1) For larger/longer assignment, it is impossible to work with coursera notebooks (keep disconnecting); It takes lost of efforts to set-up own environment (and you shouldn't really count on discussion forum for help).

2) The assignments have bugs / broken links and other issues.

3) Finally, I believe the main issue is that there is basically zero support from the course personnel/tutors. It looks like the course was just abandoned by their creators and they don't care about it anymore. Very sad, since the material is quite exciting and deep, and the course has lots of potential.

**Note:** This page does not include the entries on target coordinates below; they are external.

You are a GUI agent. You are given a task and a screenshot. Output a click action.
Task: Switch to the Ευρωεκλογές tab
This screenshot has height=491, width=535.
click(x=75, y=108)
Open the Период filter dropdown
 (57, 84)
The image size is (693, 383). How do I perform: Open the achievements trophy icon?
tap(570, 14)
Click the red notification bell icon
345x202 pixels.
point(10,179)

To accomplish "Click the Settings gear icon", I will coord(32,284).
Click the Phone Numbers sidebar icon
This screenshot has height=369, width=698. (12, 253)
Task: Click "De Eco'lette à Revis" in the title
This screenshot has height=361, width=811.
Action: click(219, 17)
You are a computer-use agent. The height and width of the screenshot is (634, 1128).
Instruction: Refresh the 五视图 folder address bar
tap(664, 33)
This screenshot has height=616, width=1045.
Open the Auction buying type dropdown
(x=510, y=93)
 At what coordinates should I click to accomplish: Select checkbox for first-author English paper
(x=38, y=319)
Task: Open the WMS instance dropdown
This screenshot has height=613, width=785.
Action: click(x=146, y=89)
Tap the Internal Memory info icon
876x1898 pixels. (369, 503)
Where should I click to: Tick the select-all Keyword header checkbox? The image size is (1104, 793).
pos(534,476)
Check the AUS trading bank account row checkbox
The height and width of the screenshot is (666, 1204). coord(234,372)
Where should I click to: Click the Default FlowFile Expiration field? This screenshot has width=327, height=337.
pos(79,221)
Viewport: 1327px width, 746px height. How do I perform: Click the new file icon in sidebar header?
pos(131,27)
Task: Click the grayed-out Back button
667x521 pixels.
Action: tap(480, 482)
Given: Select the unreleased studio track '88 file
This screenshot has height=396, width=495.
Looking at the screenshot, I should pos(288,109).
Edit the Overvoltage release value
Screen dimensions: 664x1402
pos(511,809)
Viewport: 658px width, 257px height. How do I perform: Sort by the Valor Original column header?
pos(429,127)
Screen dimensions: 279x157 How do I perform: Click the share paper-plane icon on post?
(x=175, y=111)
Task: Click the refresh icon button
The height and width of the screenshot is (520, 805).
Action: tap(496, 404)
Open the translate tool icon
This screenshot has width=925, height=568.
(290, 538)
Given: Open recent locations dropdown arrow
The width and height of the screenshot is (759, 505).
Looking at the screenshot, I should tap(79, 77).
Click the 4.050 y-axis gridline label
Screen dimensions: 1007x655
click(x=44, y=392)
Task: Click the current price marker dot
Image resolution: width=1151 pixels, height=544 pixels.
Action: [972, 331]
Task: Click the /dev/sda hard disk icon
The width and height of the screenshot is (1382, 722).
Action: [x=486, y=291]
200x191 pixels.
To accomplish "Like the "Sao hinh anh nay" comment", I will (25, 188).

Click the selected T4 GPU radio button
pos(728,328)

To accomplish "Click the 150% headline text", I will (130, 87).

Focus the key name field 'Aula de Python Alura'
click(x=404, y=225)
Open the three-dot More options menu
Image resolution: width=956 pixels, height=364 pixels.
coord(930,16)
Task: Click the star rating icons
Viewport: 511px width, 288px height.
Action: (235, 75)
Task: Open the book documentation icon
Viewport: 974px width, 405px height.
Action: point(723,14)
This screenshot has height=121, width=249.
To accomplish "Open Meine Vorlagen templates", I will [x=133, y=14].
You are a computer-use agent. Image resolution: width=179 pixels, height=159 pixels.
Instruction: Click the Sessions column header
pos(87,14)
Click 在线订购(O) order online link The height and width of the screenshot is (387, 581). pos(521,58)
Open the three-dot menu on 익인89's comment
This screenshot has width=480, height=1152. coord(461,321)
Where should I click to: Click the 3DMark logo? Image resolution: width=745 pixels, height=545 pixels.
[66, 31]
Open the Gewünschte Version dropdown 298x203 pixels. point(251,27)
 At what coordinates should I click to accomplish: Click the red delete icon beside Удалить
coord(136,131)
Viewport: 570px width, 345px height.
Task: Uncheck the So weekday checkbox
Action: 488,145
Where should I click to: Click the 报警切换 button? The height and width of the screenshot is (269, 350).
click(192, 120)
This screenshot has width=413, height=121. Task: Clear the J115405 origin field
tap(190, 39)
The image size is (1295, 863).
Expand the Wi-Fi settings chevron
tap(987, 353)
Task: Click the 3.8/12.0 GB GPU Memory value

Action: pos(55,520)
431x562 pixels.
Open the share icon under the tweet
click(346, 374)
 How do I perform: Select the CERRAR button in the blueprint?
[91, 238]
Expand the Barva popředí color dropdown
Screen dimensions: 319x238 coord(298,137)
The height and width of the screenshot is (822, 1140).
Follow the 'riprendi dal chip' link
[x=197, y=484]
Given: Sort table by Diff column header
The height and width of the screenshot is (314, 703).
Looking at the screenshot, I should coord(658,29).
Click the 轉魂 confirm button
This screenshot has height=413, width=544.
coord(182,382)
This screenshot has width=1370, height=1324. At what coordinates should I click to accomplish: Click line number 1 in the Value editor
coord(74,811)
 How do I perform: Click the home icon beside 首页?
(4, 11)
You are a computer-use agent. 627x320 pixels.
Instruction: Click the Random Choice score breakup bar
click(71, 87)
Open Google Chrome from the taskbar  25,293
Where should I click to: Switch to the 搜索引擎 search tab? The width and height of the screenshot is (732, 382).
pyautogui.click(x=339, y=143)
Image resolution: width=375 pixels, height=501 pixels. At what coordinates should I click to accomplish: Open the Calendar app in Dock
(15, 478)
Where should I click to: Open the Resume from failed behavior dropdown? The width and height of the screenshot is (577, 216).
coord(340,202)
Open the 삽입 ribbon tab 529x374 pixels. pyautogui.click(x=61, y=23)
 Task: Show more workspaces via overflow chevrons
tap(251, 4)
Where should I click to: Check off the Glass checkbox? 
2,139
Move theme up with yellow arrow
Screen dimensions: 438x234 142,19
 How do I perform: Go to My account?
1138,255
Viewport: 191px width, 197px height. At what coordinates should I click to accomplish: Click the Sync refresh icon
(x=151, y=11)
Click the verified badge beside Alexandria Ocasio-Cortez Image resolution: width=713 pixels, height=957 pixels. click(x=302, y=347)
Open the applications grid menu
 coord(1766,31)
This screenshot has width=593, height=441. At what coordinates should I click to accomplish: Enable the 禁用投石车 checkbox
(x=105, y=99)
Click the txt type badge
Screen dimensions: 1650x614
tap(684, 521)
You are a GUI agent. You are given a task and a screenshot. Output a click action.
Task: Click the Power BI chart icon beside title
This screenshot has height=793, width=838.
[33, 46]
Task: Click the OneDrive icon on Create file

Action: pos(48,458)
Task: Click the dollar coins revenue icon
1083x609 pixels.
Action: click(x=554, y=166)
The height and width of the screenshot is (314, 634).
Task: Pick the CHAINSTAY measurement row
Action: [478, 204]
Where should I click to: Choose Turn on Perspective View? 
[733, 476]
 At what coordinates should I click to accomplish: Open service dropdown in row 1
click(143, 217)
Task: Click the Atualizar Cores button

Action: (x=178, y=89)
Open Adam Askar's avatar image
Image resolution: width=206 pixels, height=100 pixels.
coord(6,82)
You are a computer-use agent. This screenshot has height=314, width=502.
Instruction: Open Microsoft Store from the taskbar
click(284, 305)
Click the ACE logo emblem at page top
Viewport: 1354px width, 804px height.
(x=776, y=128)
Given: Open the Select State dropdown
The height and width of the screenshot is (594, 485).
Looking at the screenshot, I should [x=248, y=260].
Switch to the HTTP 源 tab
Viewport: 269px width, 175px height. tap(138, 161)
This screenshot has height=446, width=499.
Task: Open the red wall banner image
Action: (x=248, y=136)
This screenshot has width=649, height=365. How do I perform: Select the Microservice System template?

All in all: 5 stars for the content, 0 stars for the organization = rounding down to 2 overall.

por Tingting X

Apr 22, 2019

I really like the lectures and homework, especially the coding assignments, which help me play games with RL and also improve understanding of the typical RL algorithms. Also, the discussion forum is very helpful and I can usually get out of stuck by following mentors' and other students' advice. Great thanks to Pavel Shvechikov and Alexander Panin for making such a useful course available!

por Felix A

Mar 18, 2019

The course itself is great, but the assignments are a bit chaotic (so make sure to bring a lot of patience and willingness to bugfix)

por Vaibhav O

Mar 17, 2019

Well Prepared and taught course.. Will highly recommend as the primer for reinforcement learning

por Antony L

Mar 12, 2019

Course not ready and has installation prerequisites. Seems to use a libraries (Docker, Env).

I waste too much of my time trying to install libraries and dependencies for online courses, most of which become obsolete within a year or two.

Additionally, the logic embedded within the library is often the thing I want to learn, and abstracting it only teaches me about the bugs and shortcomings of that library.

por Xiaoahe X

Feb 20, 2019

The course is well organized. Reference and extra learning items is helpful to enhance the knowledge.

BUT! There are so many small bugs in the assignments that it really takes time to fix and make the course hard to get passed.

por Ashish J

Feb 19, 2019

Horrible graders starting from week 3. A lot of time wasted in fixing grader issues which is course provider's primary job. This is a paid course for goodness sake. No proper communication by course's staff/mentors even in the discussion forums.